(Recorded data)
########

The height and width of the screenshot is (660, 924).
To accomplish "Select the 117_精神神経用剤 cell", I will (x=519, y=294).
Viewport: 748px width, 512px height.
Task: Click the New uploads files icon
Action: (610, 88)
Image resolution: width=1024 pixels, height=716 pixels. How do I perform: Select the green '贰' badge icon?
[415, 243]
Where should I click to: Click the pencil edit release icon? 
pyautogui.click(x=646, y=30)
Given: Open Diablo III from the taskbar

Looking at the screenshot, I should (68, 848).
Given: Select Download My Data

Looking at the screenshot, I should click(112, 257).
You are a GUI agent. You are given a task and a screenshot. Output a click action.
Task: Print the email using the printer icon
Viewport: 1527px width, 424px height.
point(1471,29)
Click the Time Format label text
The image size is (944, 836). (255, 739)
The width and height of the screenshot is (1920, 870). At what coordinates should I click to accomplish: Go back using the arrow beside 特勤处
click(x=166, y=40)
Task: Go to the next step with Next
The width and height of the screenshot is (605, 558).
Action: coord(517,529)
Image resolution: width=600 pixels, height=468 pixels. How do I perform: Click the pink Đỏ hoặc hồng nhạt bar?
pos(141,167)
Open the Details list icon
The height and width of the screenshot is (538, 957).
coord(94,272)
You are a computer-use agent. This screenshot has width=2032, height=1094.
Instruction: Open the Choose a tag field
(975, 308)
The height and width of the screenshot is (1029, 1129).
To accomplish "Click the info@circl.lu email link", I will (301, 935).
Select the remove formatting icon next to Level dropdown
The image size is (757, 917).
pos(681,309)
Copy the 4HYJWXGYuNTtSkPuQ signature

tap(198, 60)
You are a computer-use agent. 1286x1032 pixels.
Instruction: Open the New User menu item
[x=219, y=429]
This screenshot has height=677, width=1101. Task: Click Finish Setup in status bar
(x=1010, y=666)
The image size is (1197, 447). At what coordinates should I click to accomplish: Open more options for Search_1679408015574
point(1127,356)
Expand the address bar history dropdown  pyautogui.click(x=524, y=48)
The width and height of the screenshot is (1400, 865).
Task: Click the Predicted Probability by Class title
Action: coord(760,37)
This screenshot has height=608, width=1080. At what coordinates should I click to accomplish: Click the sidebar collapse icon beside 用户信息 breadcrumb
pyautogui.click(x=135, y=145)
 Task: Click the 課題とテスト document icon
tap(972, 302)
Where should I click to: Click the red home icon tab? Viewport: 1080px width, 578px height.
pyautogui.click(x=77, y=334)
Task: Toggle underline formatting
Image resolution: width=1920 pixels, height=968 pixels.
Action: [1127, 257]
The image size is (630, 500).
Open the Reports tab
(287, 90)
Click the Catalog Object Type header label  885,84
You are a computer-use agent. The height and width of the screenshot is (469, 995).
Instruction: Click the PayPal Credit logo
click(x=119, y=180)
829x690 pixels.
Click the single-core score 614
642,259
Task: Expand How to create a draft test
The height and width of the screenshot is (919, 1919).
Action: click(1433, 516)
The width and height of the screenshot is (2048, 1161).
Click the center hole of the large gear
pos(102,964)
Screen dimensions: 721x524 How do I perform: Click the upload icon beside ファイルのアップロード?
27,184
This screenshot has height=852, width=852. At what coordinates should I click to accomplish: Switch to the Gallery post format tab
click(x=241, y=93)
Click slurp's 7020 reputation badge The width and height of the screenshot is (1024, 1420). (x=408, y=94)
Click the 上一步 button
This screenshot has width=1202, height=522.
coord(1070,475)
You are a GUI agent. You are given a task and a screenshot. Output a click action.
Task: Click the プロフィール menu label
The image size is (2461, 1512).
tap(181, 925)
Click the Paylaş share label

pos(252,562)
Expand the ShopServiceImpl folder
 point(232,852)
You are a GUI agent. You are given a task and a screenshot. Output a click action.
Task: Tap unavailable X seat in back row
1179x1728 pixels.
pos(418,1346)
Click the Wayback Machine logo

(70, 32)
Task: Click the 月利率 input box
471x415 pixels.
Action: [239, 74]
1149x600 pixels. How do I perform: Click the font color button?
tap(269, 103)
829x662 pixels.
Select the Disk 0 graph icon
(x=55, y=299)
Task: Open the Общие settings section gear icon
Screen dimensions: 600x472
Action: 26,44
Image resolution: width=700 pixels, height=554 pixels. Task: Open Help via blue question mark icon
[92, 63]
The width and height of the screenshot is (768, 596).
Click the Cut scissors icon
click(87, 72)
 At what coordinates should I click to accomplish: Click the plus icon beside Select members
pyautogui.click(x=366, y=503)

########

# [Work instruction]
From the line containing "The image size is (2461, 1512)." to the final line of the data above, transcribe every line exactly and nothing more.

# [Exercise response]
The image size is (2461, 1512).
tap(181, 925)
Click the Paylaş share label

pos(252,562)
Expand the ShopServiceImpl folder
 point(232,852)
You are a GUI agent. You are given a task and a screenshot. Output a click action.
Task: Tap unavailable X seat in back row
1179x1728 pixels.
pos(418,1346)
Click the Wayback Machine logo

(70, 32)
Task: Click the 月利率 input box
471x415 pixels.
Action: [239, 74]
1149x600 pixels. How do I perform: Click the font color button?
tap(269, 103)
829x662 pixels.
Select the Disk 0 graph icon
(x=55, y=299)
Task: Open the Общие settings section gear icon
Screen dimensions: 600x472
Action: 26,44
Image resolution: width=700 pixels, height=554 pixels. Task: Open Help via blue question mark icon
[92, 63]
The width and height of the screenshot is (768, 596).
Click the Cut scissors icon
click(87, 72)
 At what coordinates should I click to accomplish: Click the plus icon beside Select members
pyautogui.click(x=366, y=503)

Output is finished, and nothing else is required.